Eventually he asked, “Do you have anything of your brother’s?”
No one needed this explained to them; the insinuation was obvious. Wordlessly Kilian left the room and returned a few minutes later with a brush laden with pale blonde strands of hair, handing it over to Adrian before sitting down.
It didn’t take long before Adrian nodded. “It was Gabriel, no doubt about it.”
Kilian banged a fist upon the table. “I don’t understand! How did that happen – I thought that –”
“The only way to know what happened is to speak to your brother yourself.”
“But he’s run off!”
To everyone’s surprise, Adrian shook his head. “He’s about five miles away, and heading this way. Seems he hasn’t run off as far as you think.”
Kilian’s mouth was wide in disbelief. “How do you know that?”
He waved the hairbrush. “There are perks to being a magician.”
Elina squeezed Kilian’s hand. “I guess you’ll get your answers one way or another sooner rather than later.”
But Kilian’s face was blank; Elina couldn’t tell what he was thinking at all.
“What am I suppos
ed to do when he shows up, if he doesn’t tell me anything or simply leaves again?” he asked quietly. “If he has no intention of taking over then how can I force him to?”
Nobody answered.
Nobody knew.
Chapter Twenty-Four
Kilian
“Are you sure you don’t want me here with you?”
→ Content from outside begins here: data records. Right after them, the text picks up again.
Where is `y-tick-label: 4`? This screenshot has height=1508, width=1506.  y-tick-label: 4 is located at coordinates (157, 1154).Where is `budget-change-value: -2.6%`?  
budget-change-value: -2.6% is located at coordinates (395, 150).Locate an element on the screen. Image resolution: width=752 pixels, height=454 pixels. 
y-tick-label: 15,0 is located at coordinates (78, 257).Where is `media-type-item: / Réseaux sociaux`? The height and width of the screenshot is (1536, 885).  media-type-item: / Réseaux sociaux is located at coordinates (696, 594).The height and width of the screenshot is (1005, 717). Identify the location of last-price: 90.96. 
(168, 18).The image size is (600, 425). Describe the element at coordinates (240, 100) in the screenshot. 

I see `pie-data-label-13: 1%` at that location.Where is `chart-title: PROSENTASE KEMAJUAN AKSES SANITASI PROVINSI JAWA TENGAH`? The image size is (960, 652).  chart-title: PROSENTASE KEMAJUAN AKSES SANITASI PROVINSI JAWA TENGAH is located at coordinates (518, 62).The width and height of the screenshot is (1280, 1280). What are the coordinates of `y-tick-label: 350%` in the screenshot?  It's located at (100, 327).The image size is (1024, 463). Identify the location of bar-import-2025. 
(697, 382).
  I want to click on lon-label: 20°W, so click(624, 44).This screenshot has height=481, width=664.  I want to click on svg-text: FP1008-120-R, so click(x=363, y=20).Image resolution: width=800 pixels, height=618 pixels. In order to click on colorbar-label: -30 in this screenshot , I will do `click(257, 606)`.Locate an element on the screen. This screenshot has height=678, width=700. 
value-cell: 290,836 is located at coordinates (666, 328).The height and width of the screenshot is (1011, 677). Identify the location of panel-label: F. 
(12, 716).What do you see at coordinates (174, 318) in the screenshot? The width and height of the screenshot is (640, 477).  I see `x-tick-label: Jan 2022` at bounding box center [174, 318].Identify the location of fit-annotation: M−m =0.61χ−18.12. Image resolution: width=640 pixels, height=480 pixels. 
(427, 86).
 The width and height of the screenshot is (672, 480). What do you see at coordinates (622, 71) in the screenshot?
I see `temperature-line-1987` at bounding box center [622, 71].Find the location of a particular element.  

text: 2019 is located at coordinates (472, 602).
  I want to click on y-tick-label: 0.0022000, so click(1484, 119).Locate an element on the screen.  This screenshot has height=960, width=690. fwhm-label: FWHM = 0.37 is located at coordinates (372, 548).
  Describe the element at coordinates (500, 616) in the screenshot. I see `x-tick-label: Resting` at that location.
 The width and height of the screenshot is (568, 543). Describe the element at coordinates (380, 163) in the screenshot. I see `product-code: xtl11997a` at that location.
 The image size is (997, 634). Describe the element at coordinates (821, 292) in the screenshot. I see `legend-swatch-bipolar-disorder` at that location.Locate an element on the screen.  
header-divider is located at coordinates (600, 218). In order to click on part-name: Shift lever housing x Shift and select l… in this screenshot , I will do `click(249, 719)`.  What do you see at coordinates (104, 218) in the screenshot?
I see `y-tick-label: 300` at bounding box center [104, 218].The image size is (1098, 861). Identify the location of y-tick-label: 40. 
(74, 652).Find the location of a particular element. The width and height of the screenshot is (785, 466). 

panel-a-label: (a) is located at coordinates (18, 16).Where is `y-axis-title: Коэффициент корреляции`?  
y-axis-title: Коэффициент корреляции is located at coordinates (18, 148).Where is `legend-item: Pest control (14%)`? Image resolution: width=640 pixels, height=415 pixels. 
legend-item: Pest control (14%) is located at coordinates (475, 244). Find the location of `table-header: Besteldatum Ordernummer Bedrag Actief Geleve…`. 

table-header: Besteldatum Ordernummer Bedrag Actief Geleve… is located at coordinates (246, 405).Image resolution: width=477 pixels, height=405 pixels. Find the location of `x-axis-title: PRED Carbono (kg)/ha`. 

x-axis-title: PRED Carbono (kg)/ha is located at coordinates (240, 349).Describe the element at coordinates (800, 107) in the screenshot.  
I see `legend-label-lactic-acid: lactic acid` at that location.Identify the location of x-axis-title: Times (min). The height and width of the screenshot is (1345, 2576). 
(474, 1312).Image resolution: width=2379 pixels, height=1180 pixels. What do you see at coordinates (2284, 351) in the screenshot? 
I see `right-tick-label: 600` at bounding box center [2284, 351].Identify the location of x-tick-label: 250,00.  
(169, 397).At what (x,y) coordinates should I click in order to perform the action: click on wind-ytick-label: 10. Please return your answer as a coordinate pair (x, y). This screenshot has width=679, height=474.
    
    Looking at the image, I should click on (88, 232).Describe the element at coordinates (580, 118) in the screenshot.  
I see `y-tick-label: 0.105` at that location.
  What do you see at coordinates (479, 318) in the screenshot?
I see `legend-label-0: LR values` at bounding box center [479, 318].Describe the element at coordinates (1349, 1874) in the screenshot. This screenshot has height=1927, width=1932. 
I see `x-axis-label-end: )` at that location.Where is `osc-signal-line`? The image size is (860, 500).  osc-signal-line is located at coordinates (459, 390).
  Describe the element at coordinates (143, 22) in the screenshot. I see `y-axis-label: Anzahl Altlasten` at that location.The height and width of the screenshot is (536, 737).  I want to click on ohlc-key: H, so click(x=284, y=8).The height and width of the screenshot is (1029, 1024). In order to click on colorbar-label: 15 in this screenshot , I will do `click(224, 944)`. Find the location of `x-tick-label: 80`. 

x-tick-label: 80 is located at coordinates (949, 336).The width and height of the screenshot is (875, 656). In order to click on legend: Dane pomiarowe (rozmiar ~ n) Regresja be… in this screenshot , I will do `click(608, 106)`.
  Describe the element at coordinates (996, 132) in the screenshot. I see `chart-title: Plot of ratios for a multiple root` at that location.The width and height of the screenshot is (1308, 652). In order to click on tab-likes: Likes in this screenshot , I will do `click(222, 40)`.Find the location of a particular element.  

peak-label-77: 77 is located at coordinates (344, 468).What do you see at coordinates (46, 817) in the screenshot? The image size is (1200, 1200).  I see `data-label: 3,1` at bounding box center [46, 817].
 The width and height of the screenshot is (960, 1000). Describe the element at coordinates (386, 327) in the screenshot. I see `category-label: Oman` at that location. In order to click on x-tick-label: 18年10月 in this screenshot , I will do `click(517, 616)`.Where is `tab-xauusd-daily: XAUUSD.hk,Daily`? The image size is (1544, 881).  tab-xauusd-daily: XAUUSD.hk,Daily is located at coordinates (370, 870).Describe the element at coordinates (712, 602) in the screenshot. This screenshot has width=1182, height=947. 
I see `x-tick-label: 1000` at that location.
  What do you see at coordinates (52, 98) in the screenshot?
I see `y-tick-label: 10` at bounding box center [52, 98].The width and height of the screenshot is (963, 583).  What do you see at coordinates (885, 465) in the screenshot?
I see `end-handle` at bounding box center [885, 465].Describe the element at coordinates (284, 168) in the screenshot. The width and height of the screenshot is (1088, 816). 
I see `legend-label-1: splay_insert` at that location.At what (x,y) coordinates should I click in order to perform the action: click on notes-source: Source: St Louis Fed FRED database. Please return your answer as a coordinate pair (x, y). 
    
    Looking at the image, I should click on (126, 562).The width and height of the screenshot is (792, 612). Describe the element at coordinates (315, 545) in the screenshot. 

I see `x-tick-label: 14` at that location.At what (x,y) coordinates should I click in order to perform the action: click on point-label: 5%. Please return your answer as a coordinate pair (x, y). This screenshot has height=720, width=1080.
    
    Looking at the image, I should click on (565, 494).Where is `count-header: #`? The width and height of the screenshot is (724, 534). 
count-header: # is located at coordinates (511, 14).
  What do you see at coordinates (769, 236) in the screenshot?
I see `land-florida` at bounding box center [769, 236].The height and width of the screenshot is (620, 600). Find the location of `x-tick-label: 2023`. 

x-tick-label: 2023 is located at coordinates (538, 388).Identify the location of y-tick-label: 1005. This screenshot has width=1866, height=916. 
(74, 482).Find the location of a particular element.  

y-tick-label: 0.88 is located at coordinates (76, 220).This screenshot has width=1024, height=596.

“No; I need to talk with him by myself.”
Elina fussed with the buttons of Kilian’s overcoat before he sat down on the throne. He was wearing the splendidly embroidered one Elina had made him, having finally thrown his old one in the fire. Paired with dark trousers, supple, leather boots, a clean-shaven face and his hair elegantly tied back, Kilian for once looked every inch a king.
All for a meeting with his brother, in which he’d have to try his hardest to push said role onto him. Kilian had no idea what to do or say; the whole endeavour seemed impossible.
The weather had cleared up since Kilian had warmed Elina back to life. She’d spent every night in the castle since then with him, and most of the daytime, too. It kept him settled and in control, even though Kilian rather felt like he might explode at any given moment.
But he couldn’t have Elina with him when he spoke to his brother. It was something he had to do on his own if he wanted to settle things once and for all. That didn’t make it any easier to watch Elina squeeze his hand, smile reassuringly at him and turn to leave, though; Kilian grabbed her wrist and pulled her back to him, landing a kiss upon her forehead without really thinking of what he was doing.
Elina glanced up at him through her eyelashes, the blush that spread across her cheeks unbearably pretty. “What was that for?” she asked softly.
“For nothing at all. For everything. Thank you, Elina.”
When she broke away from him she rolled her eyes. “You don’t have to keep thanking me for every little thing, Kilian. It’s not like I’m going to disappear if you act like your usual, ungrateful, cynical self.”
Kilian laughed into his hand before regaining his composure. “I suppose there’s no point in acting like someone else around you. I have to at least try and appear level-headed and diplomatic if I’m to talk to Gabriel properly, though.”